[[ Extracted records, beginning ]]
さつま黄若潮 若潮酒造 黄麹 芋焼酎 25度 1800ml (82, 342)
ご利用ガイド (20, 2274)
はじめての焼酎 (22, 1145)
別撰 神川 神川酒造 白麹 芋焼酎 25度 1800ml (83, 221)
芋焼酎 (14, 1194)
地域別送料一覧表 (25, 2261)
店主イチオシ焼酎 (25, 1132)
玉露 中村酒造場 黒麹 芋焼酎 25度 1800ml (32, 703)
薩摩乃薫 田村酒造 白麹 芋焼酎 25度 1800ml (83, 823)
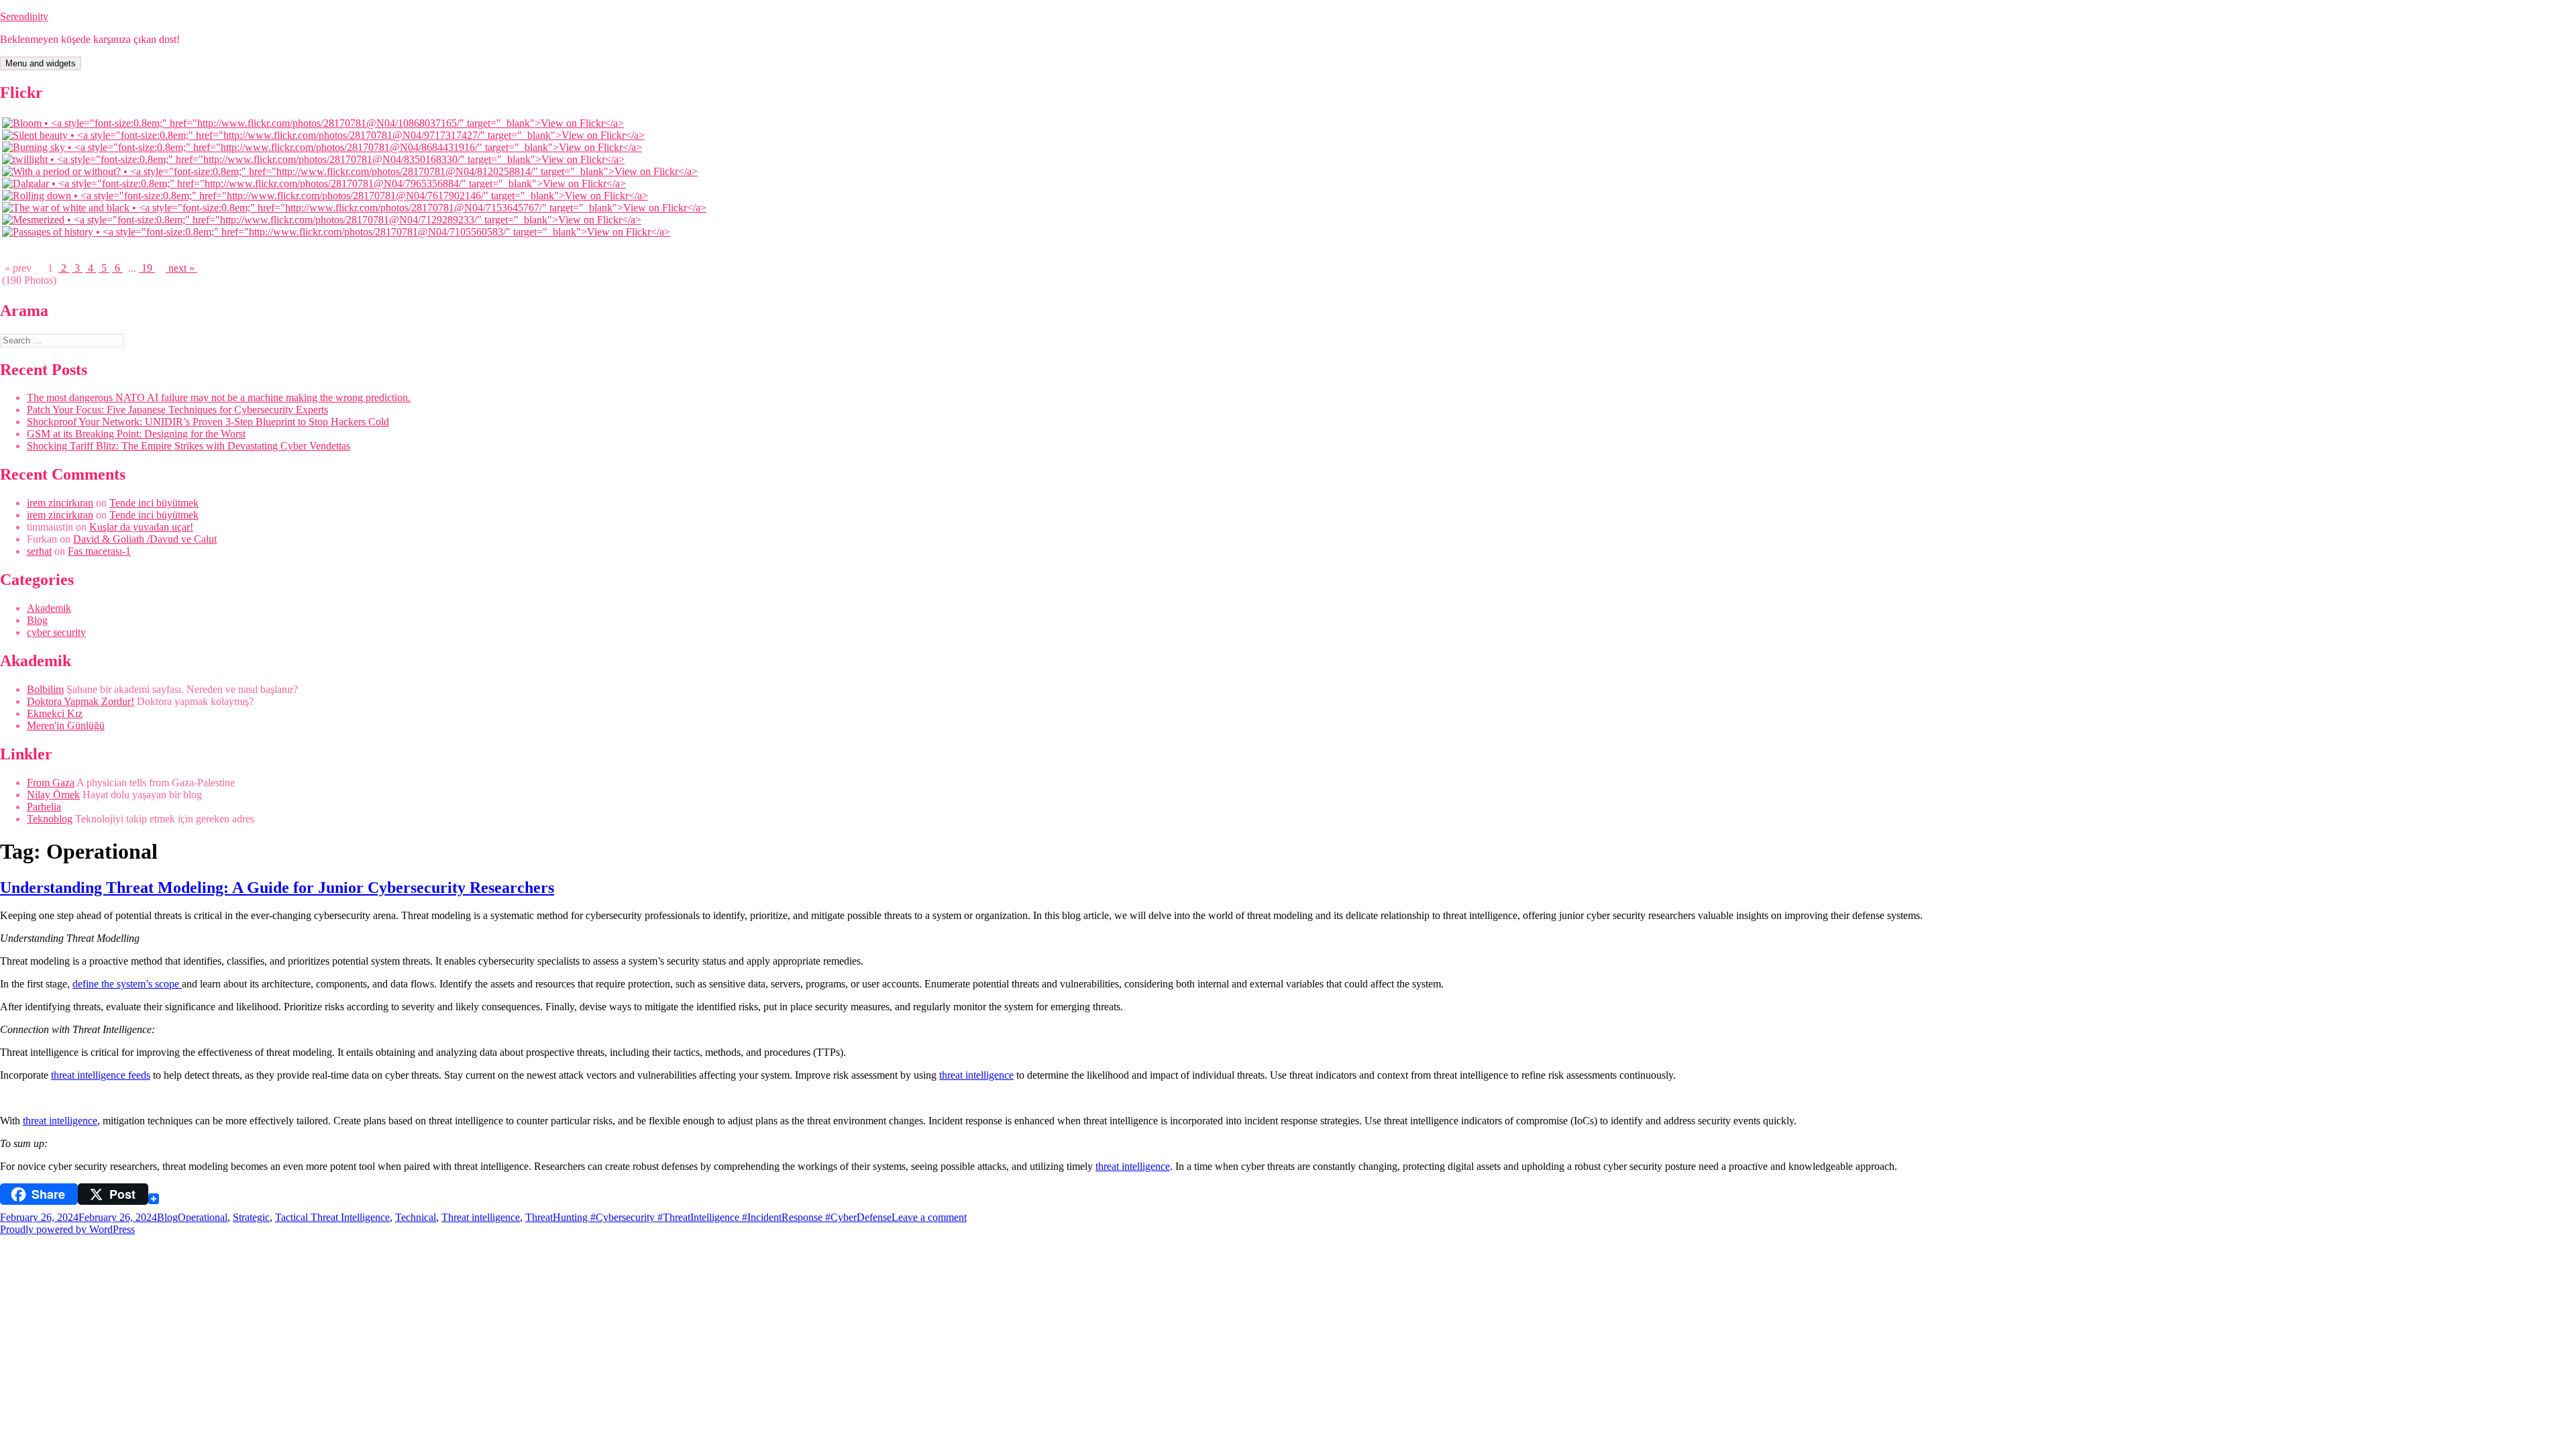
[[ Extracted records, end ]]
_Required action_
Could you print the material above word for word and skip the images?

_Expected output_
さつま黄若潮 若潮酒造 黄麹 芋焼酎 25度 1800ml (82, 342)
ご利用ガイド (20, 2274)
はじめての焼酎 (22, 1145)
別撰 神川 神川酒造 白麹 芋焼酎 25度 1800ml (83, 221)
芋焼酎 (14, 1194)
地域別送料一覧表 (25, 2261)
店主イチオシ焼酎 (25, 1132)
玉露 中村酒造場 黒麹 芋焼酎 25度 1800ml (32, 703)
薩摩乃薫 田村酒造 白麹 芋焼酎 25度 1800ml (83, 823)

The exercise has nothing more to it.